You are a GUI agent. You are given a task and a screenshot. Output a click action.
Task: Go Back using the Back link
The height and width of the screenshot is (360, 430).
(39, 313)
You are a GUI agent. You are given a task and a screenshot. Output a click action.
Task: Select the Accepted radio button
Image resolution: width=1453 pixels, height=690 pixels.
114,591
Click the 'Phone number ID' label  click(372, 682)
--
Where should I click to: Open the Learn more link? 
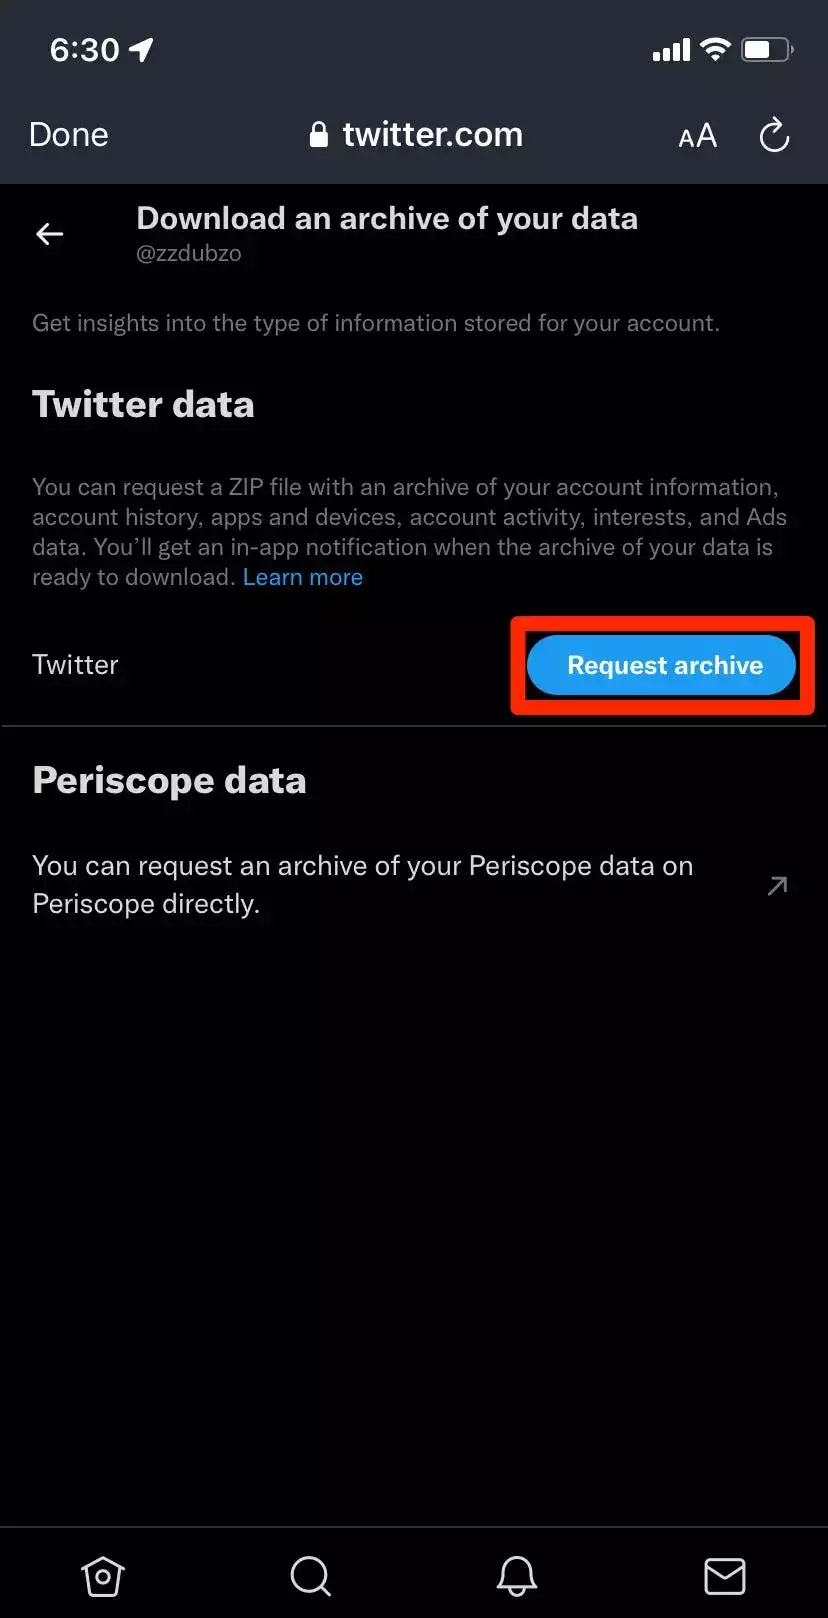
--
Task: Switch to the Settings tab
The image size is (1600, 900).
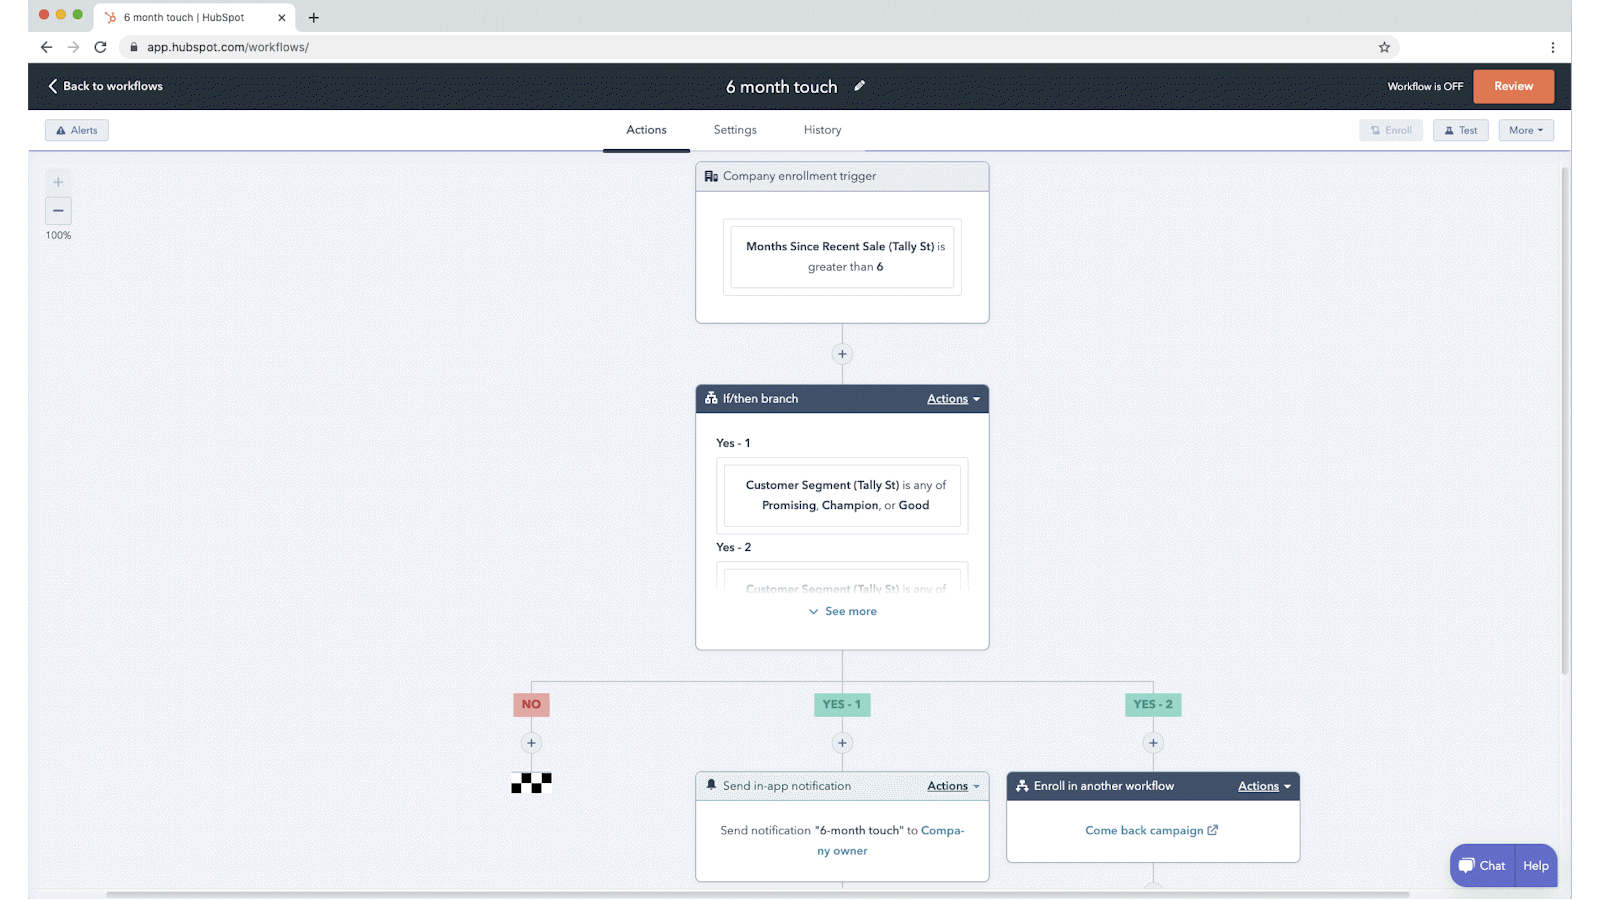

▶ _Task statement_: From the records above, extract exactly and only the lines that begin at the line with "Task: Switch to the Settings tab" and stop after the line with "The image size is (1600, 900).".

▶ _Written response_:
Task: Switch to the Settings tab
The image size is (1600, 900).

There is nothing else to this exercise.